## WORK ITEM
Pictures must not appear in your answer. Write out exactly the lines from the one with "Task: Click the email@domain.com link" through the last line of the entries below.

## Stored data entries
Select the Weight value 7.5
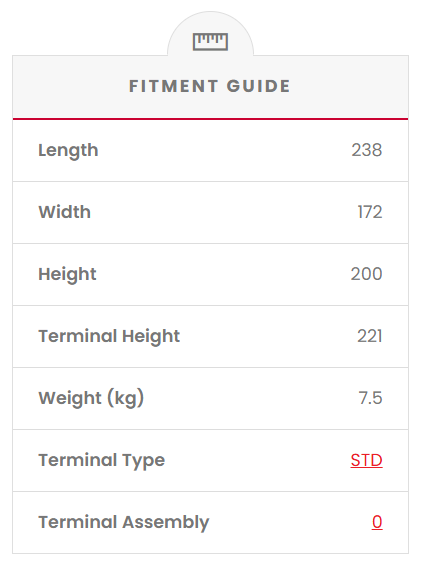424x566 pixels. 370,398
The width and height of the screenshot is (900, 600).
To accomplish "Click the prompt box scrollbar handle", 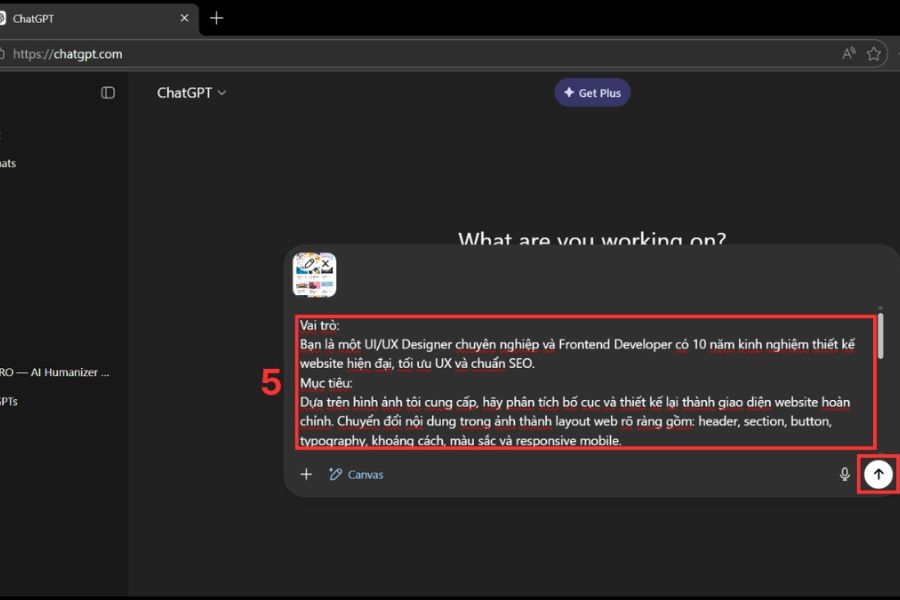I will (880, 333).
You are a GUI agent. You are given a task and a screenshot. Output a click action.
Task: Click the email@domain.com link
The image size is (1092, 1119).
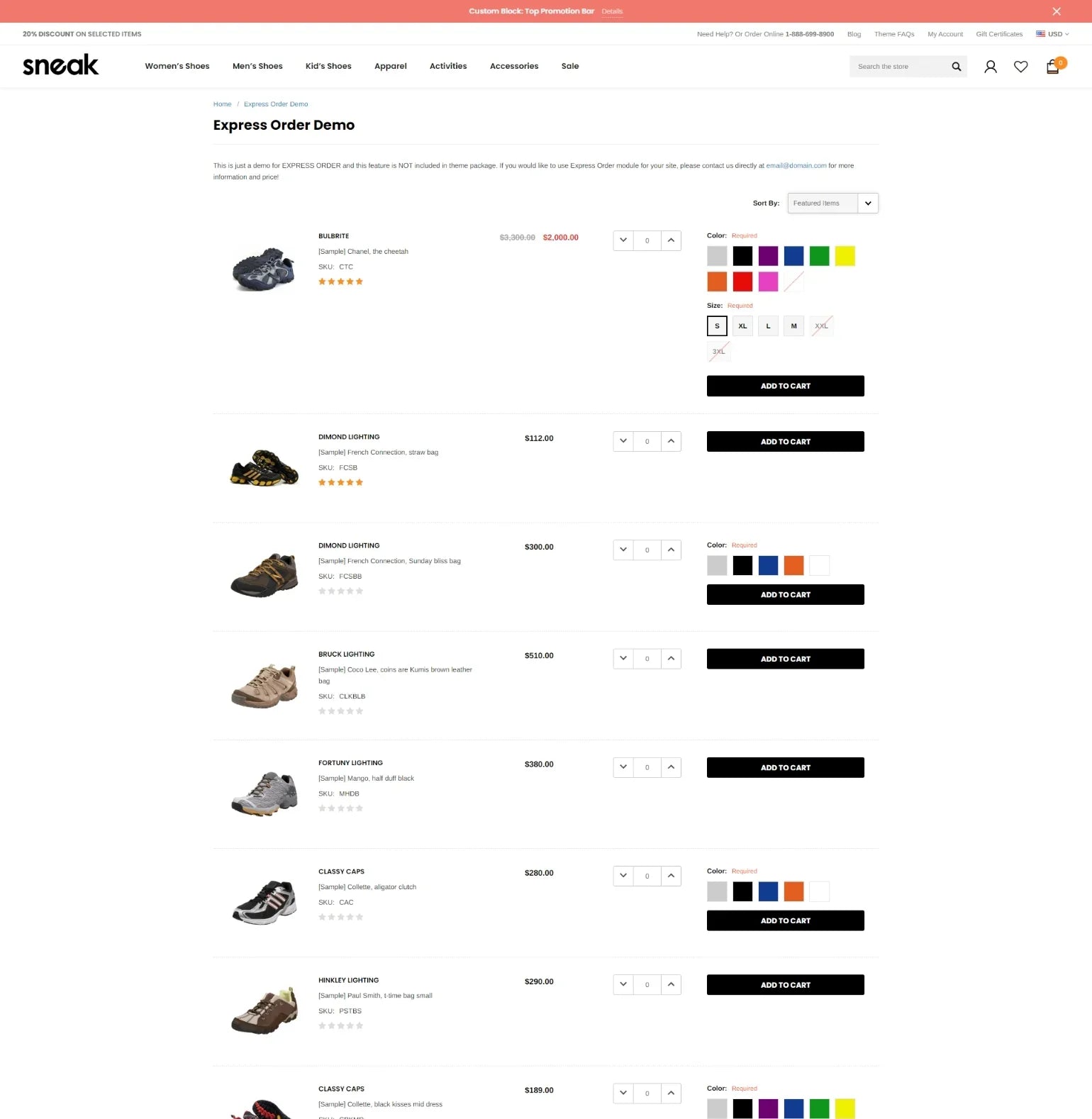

## RESULT
Task: Click the email@domain.com link
The image size is (1092, 1119).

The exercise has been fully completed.